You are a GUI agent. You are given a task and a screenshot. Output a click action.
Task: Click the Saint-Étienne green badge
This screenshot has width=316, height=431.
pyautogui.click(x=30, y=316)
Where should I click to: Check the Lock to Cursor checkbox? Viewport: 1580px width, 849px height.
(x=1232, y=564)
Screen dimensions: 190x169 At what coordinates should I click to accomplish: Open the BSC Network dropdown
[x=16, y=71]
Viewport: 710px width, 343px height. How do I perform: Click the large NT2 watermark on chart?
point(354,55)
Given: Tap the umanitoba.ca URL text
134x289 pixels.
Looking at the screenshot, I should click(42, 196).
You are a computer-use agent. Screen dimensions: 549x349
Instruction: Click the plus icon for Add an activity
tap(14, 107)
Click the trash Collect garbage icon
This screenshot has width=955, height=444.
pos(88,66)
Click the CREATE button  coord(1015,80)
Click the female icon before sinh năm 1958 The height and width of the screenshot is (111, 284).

◇ ◇ ◇ ◇

[DESCRIPTION OF THE TASK]
The response should consist of the entries above, retyped exactly.

[SOLUTION FOR THIS EXERCISE]
You are a GUI agent. You are given a task and a screenshot. Output a click action.
Task: Click the Saint-Étienne green badge
This screenshot has width=316, height=431.
pyautogui.click(x=30, y=316)
Where should I click to: Check the Lock to Cursor checkbox? Viewport: 1580px width, 849px height.
(x=1232, y=564)
Screen dimensions: 190x169 At what coordinates should I click to accomplish: Open the BSC Network dropdown
[x=16, y=71]
Viewport: 710px width, 343px height. How do I perform: Click the large NT2 watermark on chart?
point(354,55)
Given: Tap the umanitoba.ca URL text
134x289 pixels.
Looking at the screenshot, I should click(42, 196).
You are a computer-use agent. Screen dimensions: 549x349
Instruction: Click the plus icon for Add an activity
tap(14, 107)
Click the trash Collect garbage icon
This screenshot has width=955, height=444.
pos(88,66)
Click the CREATE button  coord(1015,80)
Click the female icon before sinh năm 1958 The height and width of the screenshot is (111, 284).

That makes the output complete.